The confrontation reflects the evolution of the world’s most popular game as a global business, yet also the financial realities during the pandemic. Led by clubs from England, Italy and Spain, teams with vast fanbases and significant debts are seeking to squeeze more cash from broadcasting rights and underpin revenue after a year spent playing in empty stadiums.
Of the teams that have so far joined the JPMorgan-backed Super League, all but a few ended last season in the red and at least eight have net debt exceeding 100 million euros, according to accountancy firm KPMG. What comes next is likely to be some high-stakes brinkmanship. UEFA President Aleksander Ceferin branded the breakaway proposal a “spit in the face” for soccer supporters, while his organisation vowed to take all measures necessary—from turning to the courts to banning teams and players from international soccer tournaments—to stop the move. It could hinge on the prospect of money up front for indebted clubs, according to Kieran Maguire, a lecturer in football finance at Liverpool University in northwest England. “Poor financial management at some European clubs has forced them to generate advanced funds to help alleviate their debt situation,” he said. “Clubs will either achieve their objective from this competition or extract further income and certainty from UEFA.”
Centricus has been in talks with UEFA for a number of months regarding financing, a person familiar with the matter said. The investment firm discussed an initial package of about 4.2 billion euros, which was increased following the Super League proposal, the person said, asking not to be identified discussing confidential information.
Negotiations are ongoing and there’s no certainty UEFA and London-based Centricus will reach an agreement, according to the people. A representative for Centricus declined to comment, while a spokesperson for UEFA didn’t immediately respond to a request for comment. UEFA will hold its annual congress on Tuesday.
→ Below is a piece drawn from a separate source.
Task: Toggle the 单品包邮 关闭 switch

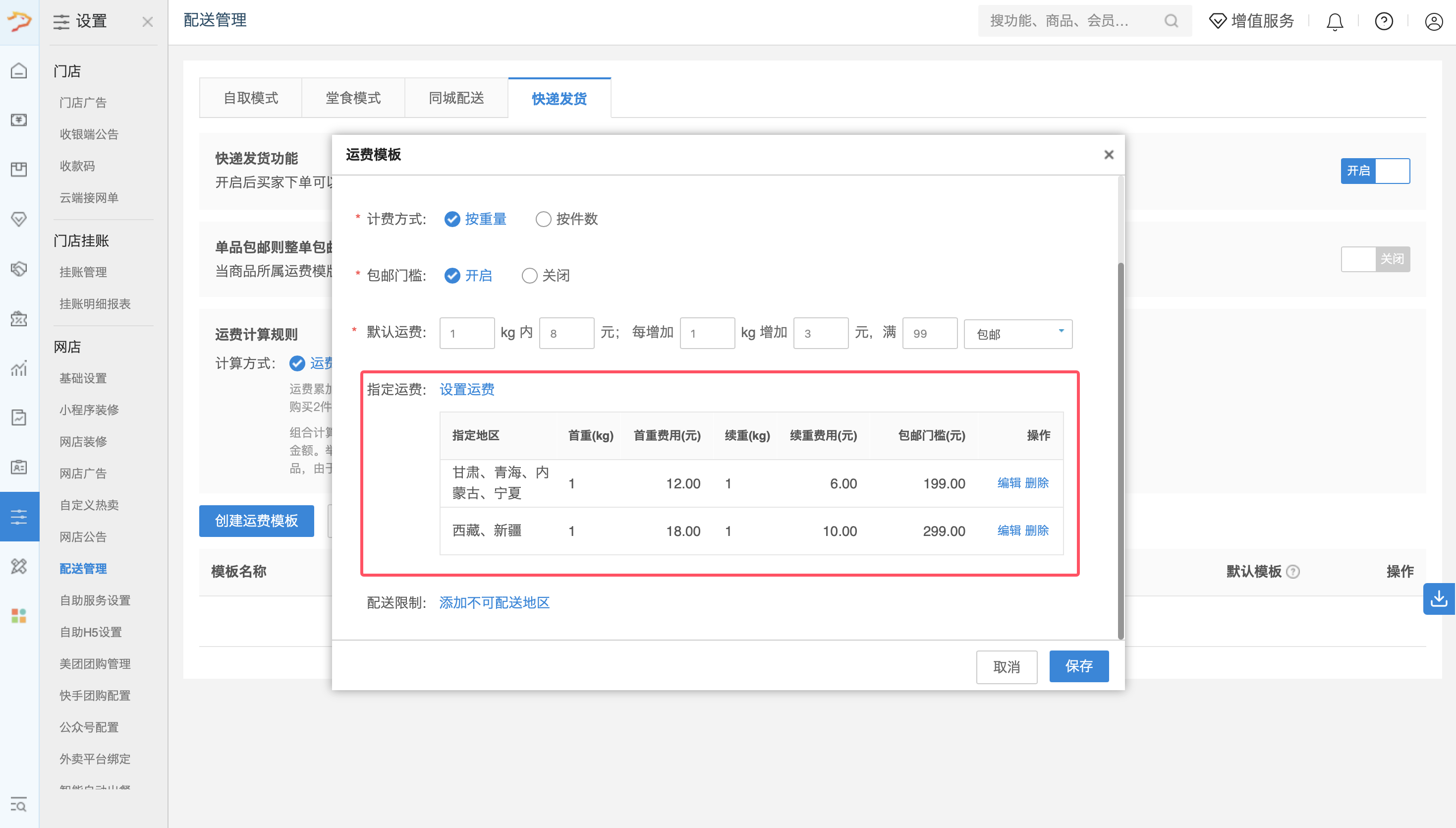Action: point(1375,259)
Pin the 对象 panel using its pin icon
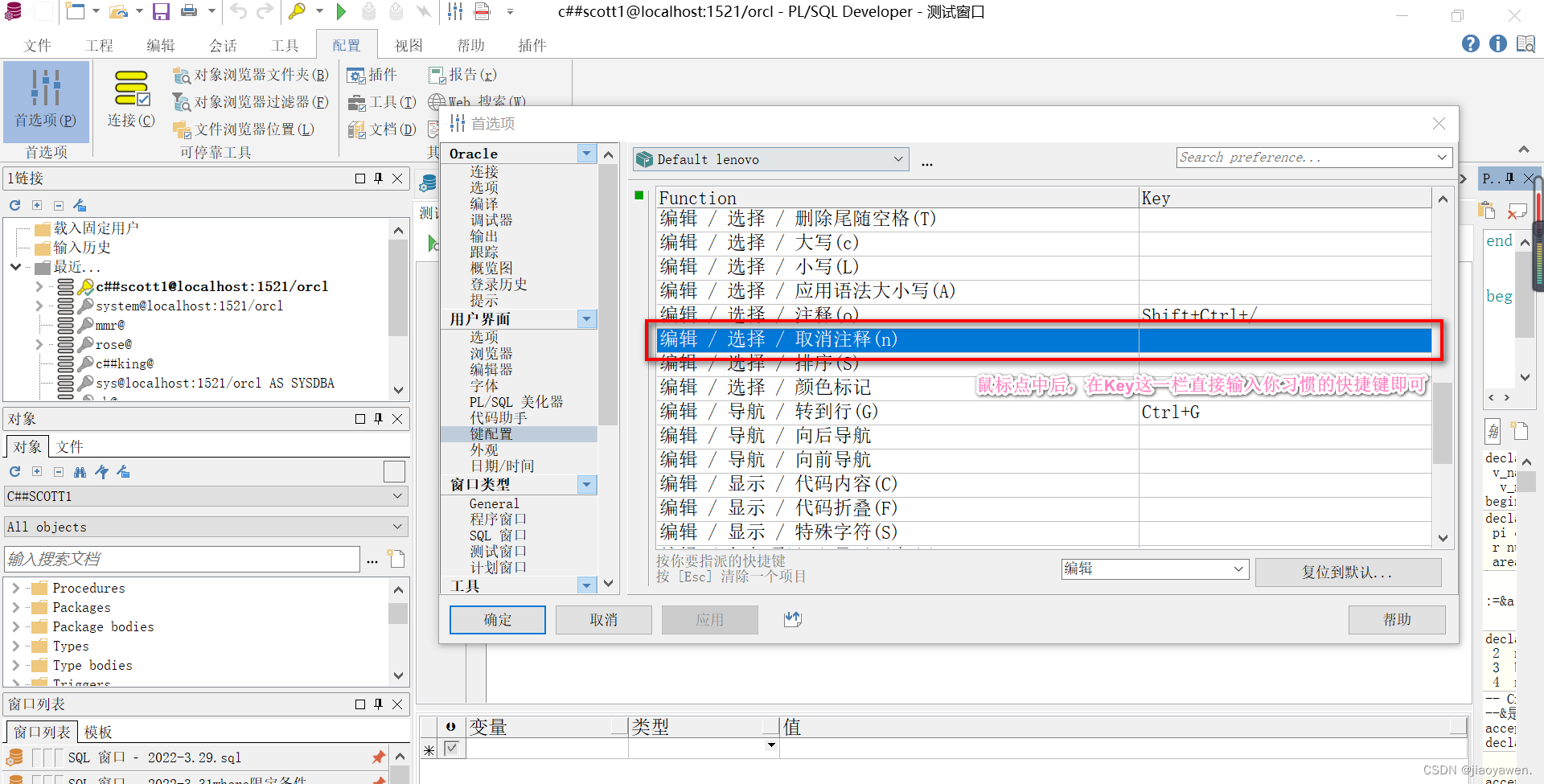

In the background, though, is a plan by UEFA to expand the Champions League to 36 teams from 32 and increase the number of games. That has irked some teams complaining the season already has too many matches, while also diluting the number of games between the continent’s biggest attractions.
Indeed, the tug-of-war goes to the heart of soccer’s identity in the 21st century. Leading clubs with a rich history have spent recent decades embracing global capitalism, pay-TV deals and debt-fuelled foreign ownership. Local fans, meanwhile, have regularly complained of being priced out of the game they love and vented their fury at a move they see as an abandonment of soccer’s long-held traditions of open competition.
Moves to set up a breakaway European league started to strengthen as the pandemic hit soccer hard, with the prospect of cancelations first prompting broadcasters to seek rebates from clubs and governments reluctant to bail out those hit by declining matchday revenues. In total, the top 20 clubs have suffered at 2 billion euros hit from the pandemic, according to Deloitte.
UK considers legal options to block Super League
The UK said it is “unequivocal” in its opposition to the proposed European breakaway soccer league, and is considering using legislation to block it. “We don’t want this to go ahead in the current form,” UK PM Boris Johnson’s spokesman, Max Blain, told reporters. “We are exploring a range of options, including legislative ones.” Johnson and Culture Secretary Oliver Dowden held a meeting with UK football authorities and fan groups, at which he said the govt supports all actions necessary to stop the proposed league from proceeding.